** Begin Record extracts **

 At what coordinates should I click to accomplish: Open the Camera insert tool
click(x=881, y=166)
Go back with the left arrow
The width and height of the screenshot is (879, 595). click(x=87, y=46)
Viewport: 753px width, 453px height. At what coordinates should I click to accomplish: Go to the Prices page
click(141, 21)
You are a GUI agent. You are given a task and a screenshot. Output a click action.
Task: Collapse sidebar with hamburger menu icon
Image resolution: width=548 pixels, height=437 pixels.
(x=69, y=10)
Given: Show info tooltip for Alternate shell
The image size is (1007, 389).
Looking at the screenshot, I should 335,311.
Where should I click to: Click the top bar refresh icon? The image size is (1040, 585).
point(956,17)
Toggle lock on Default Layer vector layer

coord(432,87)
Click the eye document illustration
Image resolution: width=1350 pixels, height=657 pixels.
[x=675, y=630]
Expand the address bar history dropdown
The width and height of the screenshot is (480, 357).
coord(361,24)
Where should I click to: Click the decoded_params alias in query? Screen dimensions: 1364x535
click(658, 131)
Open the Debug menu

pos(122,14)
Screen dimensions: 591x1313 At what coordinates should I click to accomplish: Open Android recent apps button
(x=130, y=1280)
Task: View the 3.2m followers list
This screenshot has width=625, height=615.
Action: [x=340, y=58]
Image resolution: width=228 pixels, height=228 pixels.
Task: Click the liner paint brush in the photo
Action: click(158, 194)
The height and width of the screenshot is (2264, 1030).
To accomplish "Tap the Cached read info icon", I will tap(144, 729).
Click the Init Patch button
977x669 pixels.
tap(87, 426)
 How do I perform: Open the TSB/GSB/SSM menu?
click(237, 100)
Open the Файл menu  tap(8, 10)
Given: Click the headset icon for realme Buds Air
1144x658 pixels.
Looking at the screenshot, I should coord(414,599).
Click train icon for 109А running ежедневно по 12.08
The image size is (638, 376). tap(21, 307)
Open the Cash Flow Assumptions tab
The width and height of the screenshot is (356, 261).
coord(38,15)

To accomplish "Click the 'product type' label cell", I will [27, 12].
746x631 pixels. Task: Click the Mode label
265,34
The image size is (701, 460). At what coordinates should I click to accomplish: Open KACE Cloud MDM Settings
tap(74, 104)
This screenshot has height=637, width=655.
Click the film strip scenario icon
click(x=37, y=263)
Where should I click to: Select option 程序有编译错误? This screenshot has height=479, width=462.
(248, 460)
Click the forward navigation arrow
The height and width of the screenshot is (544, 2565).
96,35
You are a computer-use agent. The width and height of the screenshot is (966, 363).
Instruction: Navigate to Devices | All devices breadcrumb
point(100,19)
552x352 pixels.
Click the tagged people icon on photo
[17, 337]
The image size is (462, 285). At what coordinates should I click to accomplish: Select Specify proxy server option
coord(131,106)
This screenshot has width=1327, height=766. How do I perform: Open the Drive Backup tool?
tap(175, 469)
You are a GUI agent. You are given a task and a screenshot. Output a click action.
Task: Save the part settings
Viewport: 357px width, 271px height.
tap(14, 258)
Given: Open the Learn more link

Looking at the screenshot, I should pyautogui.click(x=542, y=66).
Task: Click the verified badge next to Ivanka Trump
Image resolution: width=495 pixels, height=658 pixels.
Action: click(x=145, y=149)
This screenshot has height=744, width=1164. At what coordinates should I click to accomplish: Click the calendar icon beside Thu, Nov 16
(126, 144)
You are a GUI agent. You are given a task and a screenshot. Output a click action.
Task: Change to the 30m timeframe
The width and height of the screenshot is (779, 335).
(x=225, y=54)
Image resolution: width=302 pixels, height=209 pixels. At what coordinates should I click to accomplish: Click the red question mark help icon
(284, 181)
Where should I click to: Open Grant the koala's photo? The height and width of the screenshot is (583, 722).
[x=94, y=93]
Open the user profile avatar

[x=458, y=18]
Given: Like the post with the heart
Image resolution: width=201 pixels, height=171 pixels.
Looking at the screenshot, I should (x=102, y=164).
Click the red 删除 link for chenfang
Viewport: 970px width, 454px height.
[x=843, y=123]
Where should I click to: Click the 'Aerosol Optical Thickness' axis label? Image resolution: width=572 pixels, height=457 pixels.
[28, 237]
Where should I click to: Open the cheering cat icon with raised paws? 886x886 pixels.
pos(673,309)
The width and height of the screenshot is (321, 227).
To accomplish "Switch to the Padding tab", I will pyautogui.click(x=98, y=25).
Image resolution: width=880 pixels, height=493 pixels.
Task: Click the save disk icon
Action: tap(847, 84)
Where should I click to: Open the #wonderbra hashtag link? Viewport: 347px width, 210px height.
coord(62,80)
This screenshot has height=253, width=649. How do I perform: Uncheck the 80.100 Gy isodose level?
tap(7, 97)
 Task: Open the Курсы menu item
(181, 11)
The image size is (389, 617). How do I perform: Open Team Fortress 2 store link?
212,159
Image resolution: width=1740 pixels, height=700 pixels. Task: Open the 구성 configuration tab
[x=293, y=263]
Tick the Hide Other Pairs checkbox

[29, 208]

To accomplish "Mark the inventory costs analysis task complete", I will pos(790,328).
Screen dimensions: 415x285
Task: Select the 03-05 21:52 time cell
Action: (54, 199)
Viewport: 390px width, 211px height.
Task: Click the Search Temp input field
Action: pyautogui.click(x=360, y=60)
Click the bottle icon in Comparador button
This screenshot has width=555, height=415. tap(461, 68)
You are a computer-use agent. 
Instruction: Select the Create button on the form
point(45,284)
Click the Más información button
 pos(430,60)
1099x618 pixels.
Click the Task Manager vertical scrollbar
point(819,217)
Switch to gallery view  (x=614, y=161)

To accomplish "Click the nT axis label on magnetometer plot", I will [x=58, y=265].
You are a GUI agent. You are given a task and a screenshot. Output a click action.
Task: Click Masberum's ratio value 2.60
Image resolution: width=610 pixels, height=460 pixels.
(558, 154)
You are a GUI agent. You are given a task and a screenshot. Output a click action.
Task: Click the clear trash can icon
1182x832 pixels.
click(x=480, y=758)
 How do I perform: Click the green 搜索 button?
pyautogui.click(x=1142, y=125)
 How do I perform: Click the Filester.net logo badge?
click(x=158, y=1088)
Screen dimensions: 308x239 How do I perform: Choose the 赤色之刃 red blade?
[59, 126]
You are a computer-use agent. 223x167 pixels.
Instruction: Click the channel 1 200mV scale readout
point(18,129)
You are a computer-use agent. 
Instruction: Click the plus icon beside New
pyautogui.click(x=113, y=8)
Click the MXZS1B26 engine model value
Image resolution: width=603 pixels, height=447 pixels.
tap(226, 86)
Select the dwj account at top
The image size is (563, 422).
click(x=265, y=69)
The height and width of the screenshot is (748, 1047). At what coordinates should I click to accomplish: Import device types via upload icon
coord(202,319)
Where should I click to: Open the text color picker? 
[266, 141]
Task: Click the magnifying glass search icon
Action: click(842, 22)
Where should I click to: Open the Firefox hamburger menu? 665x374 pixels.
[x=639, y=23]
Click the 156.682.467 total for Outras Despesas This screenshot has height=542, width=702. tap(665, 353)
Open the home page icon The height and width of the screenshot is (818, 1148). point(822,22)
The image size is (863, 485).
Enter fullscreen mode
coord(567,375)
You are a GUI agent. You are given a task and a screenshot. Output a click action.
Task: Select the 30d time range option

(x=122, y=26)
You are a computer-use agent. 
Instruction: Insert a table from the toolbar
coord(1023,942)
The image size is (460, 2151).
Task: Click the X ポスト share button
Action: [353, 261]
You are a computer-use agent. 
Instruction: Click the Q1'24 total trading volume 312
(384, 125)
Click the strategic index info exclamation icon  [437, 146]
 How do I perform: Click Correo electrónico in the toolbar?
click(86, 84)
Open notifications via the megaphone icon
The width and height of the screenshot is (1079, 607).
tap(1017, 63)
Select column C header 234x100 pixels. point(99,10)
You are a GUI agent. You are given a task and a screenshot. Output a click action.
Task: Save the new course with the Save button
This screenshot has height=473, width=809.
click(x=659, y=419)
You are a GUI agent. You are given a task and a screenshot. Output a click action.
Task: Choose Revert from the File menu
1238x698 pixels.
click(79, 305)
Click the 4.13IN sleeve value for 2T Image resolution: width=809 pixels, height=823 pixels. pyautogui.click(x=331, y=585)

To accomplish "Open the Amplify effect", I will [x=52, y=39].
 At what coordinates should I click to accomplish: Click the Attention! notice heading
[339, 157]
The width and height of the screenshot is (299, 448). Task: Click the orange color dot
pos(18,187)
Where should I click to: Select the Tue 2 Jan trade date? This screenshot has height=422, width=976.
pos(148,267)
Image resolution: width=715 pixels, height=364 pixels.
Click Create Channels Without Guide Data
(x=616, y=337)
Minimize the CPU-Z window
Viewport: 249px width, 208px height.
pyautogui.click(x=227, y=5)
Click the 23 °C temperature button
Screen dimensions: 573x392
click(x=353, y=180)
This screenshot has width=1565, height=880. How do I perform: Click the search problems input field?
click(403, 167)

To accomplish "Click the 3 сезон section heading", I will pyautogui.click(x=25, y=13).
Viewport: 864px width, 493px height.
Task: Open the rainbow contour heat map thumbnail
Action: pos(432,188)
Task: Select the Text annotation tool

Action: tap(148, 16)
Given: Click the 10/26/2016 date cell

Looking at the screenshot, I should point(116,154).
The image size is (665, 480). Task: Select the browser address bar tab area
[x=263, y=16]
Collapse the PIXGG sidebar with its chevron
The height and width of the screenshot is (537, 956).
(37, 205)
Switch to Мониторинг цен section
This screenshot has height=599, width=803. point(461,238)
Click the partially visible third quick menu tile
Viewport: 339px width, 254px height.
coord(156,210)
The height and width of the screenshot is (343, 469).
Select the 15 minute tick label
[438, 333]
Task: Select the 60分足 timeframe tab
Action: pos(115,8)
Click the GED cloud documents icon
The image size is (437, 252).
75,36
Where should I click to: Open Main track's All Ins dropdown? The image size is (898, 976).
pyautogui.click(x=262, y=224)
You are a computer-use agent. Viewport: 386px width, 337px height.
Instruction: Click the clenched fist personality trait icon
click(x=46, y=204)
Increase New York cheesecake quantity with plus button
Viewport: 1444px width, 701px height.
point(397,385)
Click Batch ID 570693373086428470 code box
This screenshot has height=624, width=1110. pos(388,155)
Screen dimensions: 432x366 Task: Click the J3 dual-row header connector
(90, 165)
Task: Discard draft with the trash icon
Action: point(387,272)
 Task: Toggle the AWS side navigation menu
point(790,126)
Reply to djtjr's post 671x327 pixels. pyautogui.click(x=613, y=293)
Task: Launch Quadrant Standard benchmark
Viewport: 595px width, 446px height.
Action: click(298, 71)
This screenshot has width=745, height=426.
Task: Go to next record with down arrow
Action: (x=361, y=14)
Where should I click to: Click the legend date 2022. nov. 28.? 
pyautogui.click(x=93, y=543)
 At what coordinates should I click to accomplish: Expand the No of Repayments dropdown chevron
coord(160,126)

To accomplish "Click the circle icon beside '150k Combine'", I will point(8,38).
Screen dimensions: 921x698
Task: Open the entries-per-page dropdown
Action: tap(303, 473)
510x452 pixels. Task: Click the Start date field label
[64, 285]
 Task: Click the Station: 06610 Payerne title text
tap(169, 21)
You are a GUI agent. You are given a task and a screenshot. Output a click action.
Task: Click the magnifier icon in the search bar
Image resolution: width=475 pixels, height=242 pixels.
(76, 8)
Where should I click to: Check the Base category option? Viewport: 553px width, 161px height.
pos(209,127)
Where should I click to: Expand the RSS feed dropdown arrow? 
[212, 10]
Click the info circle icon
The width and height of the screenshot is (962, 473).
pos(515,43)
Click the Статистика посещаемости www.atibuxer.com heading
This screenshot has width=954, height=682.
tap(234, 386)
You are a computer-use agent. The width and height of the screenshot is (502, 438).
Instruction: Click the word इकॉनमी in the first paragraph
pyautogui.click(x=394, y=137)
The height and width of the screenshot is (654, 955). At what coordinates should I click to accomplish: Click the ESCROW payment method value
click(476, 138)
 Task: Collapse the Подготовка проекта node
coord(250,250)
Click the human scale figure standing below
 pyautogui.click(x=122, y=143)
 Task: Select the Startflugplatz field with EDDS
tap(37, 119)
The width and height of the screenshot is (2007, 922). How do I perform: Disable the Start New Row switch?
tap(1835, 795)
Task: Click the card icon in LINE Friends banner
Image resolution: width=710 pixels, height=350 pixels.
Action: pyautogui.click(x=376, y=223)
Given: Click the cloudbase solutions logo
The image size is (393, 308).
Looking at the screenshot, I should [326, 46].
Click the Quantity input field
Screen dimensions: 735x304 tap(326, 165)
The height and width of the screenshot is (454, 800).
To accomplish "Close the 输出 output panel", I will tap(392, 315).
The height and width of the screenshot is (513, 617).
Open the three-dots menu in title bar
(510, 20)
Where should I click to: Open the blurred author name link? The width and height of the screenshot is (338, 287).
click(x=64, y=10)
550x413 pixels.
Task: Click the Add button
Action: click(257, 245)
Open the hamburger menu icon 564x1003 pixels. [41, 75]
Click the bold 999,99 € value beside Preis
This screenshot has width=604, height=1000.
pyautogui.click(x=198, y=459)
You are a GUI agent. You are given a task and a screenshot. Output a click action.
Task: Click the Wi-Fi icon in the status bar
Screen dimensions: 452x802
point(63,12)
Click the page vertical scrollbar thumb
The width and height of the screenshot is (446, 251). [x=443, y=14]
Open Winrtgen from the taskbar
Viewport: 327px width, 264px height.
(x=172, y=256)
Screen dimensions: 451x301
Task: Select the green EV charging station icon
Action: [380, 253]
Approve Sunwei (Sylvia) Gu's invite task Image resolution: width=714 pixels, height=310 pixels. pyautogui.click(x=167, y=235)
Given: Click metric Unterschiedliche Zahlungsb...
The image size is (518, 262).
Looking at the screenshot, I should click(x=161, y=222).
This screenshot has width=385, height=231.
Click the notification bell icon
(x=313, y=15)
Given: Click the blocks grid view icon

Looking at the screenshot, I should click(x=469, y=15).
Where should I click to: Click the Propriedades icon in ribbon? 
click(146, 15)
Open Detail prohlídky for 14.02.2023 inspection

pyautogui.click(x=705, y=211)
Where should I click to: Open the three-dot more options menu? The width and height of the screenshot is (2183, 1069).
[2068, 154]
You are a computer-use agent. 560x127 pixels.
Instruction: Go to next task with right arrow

** End Record extracts **

> Instructions to follow
Pull out each line of the data above that contains the word "beside".

> Response to this task
This screenshot has height=744, width=1164. At what coordinates should I click to accomplish: Click the calendar icon beside Thu, Nov 16
Instruction: Click the plus icon beside New
To accomplish "Click the circle icon beside '150k Combine'", I will point(8,38).
Click the bold 999,99 € value beside Preis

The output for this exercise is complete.